PDA

View Full Version : Robots.txt and Sitemaps



ShoreCon
05-07-2007, 10:24 AM
Hi Everyone!

It occurred to me recently that with a really detailed robots.txt file, couldn't this act just like a sitemap for the search engines?

Of course I realize it is still important to have a sitemap page in many respects, but wouldn't/couldn't a robots.txt file work in much the same way?

Here is the basic format of a robots file:

User-agent: *
Allow: /
Disallow: /cgi-bin/

What if you had a detailed list of "Allowed" files or directories in the list? By definition, wouldn't that simply do the trick . . .

Just a thought.

Cheers!

fctoma
05-07-2007, 03:32 PM
I don't think anything should, or does, replace a normal site map. One reason is for the visitors. A normal site map is broken into various categories (maybe by product, area of coverage) with the respective links below. Quite a few larger sites have their 404 pointing to their sitemap.

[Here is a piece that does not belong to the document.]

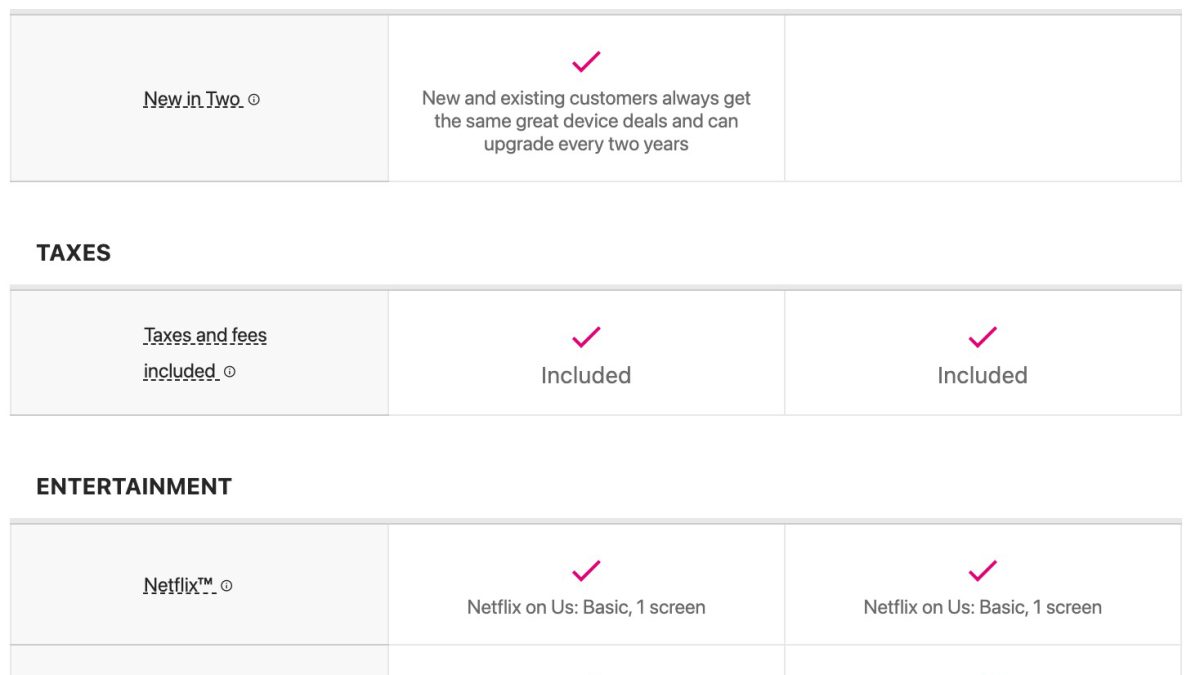1200x675 pixels.
Task: Click second plan's Netflix checkmark
Action: coord(982,571)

Plus, another reason is obviously for onsite links to all your pages.

Best of luck!

Frank in Idaho

SummitPK
05-07-2007, 04:04 PM
Probably.

I too am not at my PC. I'm off climbing in beautiful Ouray, Colorado, then soaking in the hot springs with a beer.

zepop
05-07-2007, 04:07 PM
While what you state seems logical it is not historicly correct read what wikipedia explains to us.

http://en.wikipedia.org/wiki/Robots.txt

From Wikipedia, the free encyclopedia
(Redirected from Robots.txt)
Jump to: navigation, search

The robots exclusion standard, also known as the Robots Exclusion Protocol or robots.txt protocol is a convention to prevent cooperating web spiders and other web robots from accessing all or part of a website which is, otherwise, publicly viewable. Robots are often used by search engines to categorize and archive web sites, or by webmasters to proofread source code. A robots.txt file on a website will function as a request that specified robots ignore specified files or directories in their search. This might be, for example, out of a preference for privacy from search engine results, or the belief that the content of the selected directories might be misleading or irrelevant to the categorization of the site as a whole, or out of a desire that an application only operate on certain data.

The protocol, however, is purely advisory. It relies on the cooperation of the web robot, so that marking an area of a site out of bounds with robots.txt does not guarantee privacy. Some web site administrators have tried to use the robots file to make private parts of a website invisible to the rest of the world, but the file is necessarily publicly available and its content is easily checked by anyone with a web browser.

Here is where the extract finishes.